For Countrywide, The Road Is Narrowing

To see how times have changed for mortgage bankers, look no further than Countrywide Credit Industries Inc. Just a year ago, the Pasadena (Calif.)-based company was flying high. It was the biggest originator of home mortgages in the country, riding a wave of mortgage refinancing that pushed its lending volume from $12 billion in 1991 to $52 billion in 1993.

Now, in a stunning turnabout, Countrywide is sagging badly. It faces a 32% drop in earnings, down from $179 million to $122 million for the year ending Feb. 28, 1995, according to Zacks Investment Research. Smith Barney Inc. analyst Thomas O'Donnell expects Countrywide's share of the overall mortgage market to fall from 5% in 1993 to 4% in 1994, even as the market itself shrinks over 30%.

REFI WOES. Countrywide's woes, including a 27% drop in its stock, don't seem to faze Vice-Chairman and CEO Angelo R. Mozilo, who co-founded Countrywide in 1969 along with chairman David S. Loeb. Mozilo, a Brooklyn (N.Y.) native and a high school boxer known for sartorial flash and a year-round tan, is Countrywide's primary spokesman, leaving Loeb to handle the company's finances. Mozilo plans to market mutual funds and financial-planning services through a newsletter to Countrywide's 850,000 core customers. He also intends to double to 600 his branch offices, which he predicts will give him 10% of the national market by the year 2000.

Good luck. Countrywide's past reliance on mortgage refinancings has hurt it seriously now that refinancings have slowed. In a move to boost short-term income, Countrywide in August sold rights to service $6 billion in mortgages, rights that could have proved valuable over the long haul. And despite eliminating 30% of its workforce, Countrywide's costs are falling more slowly than loan originations, says Sanford C. Bernstein & Co. analyst Jonathan E. Gray.
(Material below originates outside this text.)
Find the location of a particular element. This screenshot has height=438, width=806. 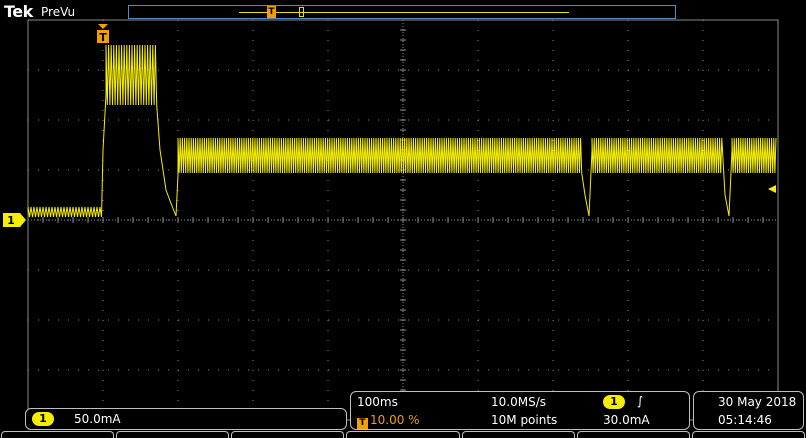

trigger-marker-label: T is located at coordinates (103, 38).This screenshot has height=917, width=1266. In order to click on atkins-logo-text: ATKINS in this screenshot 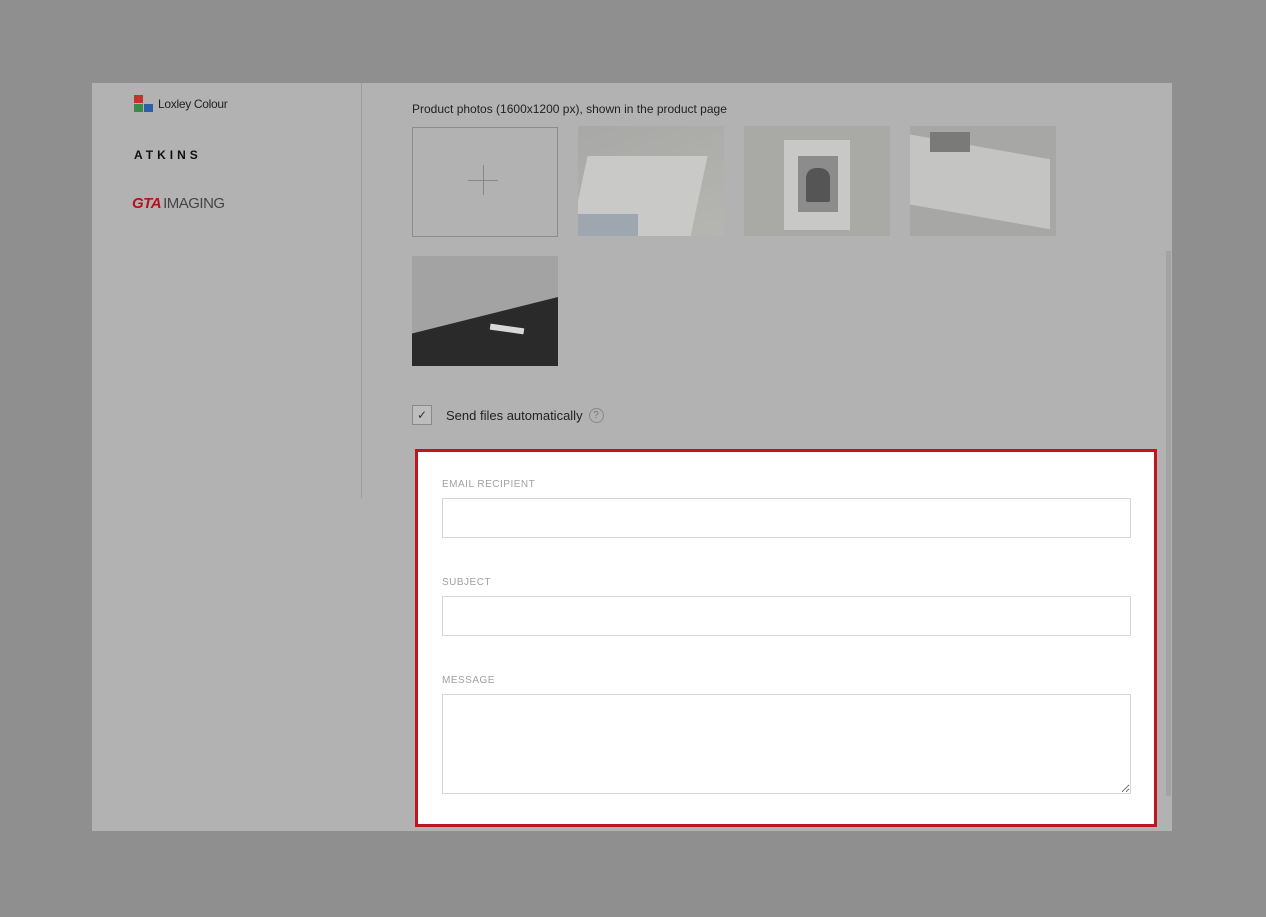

PRICE-WAR WOUNDS. Worse, competitors are making major inroads by offering currently popular below-market adjustable-rate loans. Mortgage banks have difficulty matching those terms. Charles R. Rinehart, chief executive of H.F. Ahmanson & Co. in Irwindale, Calif., a leading adjustable-rate lender, says Countrywide will be disappointed if it expects price competition to end soon.

Mozilo argues that rivals' price cutting is temporary. "There are some examples of mortgages as much as five [percentage] points below current market, which is unconscionable," he says. Many analysts do expect Countrywide to weather the current mortgage-banking slump and even generate higher earnings in 1996. But Loeb and Mozilo are about the only people who expect Countrywide to reach its 10% market-share goal. More likely, with the tide against it, the company will have to wait for the next wave of lending activity--or maybe longer--for that dream to come true.